📰 AI 资讯

Your AI Travel Agent Would Book You a Bullfight: An Agentic Benchmark for Implicit Animal Welfare in Frontier AI Models

2026-07-08 04:00

arXiv:2606.18142v4 Announce Type: replace-cross Abstract: Previous research has evaluated animal welfare using question-and-answer benchmarks. This study investigates whether these evaluations also hold in agentic settings. The agents may showcase different behaviors compared to stand-alone large language models, as demonstrated in prior studies. This work introduces \textit{TAC (Travel Agent Compassion)}: the first agentic benchmark for assessing animal exploitation. TAC evaluates AI agentic behavior in travel booking scenarios across six animal categories, using thirteen hand-authored scenarios that vary by price, rating, and position, expanded via four augmentation variants into $52$ prompts and run for three epochs, giving $156$ scored observations per model.

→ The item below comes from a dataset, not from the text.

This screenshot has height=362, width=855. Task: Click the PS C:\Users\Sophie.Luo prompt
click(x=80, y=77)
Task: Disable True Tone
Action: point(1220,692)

Nine frontier models across five model families were evaluated.. The results indicate that models tend to prefer harmful scenarios, performing below the random chance rate of $65\%$ for selecting a neutral booking option, with Claude $4.8$ achieving the highest performance at $64.7\%$. To address this issue, the persona of an ethical-brand identity was infused into the system prompt, resulting in welfare rates increasing from $32$ to $80$ percentage points, with a mean of $53$ across all nine models. No evidence of evaluation awareness affecting the results was found, based on an Inspect Scout audit of $3,120$ transcripts. These findings are directly relevant to the EU General-Purpose AI Code of Practice, which identifies non-human welfare as a systemic risk. TAC provides a practical method for measuring this risk.